**Recorded data**.

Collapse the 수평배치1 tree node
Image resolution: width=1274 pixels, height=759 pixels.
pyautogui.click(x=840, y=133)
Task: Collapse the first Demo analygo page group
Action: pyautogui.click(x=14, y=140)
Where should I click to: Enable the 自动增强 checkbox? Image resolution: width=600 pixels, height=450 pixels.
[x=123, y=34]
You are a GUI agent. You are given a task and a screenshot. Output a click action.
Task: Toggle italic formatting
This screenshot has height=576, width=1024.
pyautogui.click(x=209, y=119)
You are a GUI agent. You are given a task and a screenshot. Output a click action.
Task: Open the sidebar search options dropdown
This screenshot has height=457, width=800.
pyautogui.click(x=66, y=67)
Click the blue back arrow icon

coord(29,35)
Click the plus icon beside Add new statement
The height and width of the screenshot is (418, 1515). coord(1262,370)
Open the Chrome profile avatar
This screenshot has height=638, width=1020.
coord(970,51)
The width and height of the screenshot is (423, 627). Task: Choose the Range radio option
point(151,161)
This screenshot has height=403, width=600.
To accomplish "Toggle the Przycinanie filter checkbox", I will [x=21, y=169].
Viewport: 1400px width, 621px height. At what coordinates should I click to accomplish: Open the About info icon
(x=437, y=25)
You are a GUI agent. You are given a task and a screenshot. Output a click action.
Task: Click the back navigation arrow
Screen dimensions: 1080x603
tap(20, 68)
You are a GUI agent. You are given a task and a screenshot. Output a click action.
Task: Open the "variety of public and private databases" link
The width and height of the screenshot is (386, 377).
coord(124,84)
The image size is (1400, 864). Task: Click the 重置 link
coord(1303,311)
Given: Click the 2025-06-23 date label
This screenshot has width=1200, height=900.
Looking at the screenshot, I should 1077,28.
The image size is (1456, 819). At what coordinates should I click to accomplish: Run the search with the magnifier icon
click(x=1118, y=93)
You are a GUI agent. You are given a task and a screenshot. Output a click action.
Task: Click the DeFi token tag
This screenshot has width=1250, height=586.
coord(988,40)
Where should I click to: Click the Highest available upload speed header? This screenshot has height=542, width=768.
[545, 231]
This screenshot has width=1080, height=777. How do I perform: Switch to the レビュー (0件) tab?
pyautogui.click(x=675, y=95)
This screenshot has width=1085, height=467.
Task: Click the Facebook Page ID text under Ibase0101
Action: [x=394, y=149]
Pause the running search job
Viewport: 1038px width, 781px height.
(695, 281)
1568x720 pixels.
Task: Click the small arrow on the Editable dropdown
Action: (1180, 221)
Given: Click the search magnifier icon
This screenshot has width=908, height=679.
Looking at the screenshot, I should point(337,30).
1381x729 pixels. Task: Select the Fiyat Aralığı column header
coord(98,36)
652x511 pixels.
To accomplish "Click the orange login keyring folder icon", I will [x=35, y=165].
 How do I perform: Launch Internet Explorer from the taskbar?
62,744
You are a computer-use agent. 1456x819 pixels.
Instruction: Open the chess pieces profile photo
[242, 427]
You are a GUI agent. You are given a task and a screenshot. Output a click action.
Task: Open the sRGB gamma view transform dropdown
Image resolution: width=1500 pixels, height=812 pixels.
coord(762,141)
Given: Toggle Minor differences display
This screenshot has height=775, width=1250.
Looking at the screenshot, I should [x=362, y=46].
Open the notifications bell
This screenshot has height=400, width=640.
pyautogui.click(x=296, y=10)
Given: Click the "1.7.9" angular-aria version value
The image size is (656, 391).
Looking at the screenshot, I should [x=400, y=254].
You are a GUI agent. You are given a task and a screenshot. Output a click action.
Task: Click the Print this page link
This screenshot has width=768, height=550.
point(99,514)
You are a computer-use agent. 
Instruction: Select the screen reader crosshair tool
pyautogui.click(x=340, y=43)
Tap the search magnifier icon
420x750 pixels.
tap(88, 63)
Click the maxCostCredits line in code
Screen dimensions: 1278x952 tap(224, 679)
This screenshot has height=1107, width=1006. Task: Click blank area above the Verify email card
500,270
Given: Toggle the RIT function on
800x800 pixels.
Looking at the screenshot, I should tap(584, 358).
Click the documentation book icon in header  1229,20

**WHAT IS REQUIRED**.
Each line above that contains "Toggle" must be copied out.

**ANSWER SPACE**.
Task: Toggle italic formatting
To accomplish "Toggle the Przycinanie filter checkbox", I will [x=21, y=169].
Given: Toggle Minor differences display
Given: Toggle the RIT function on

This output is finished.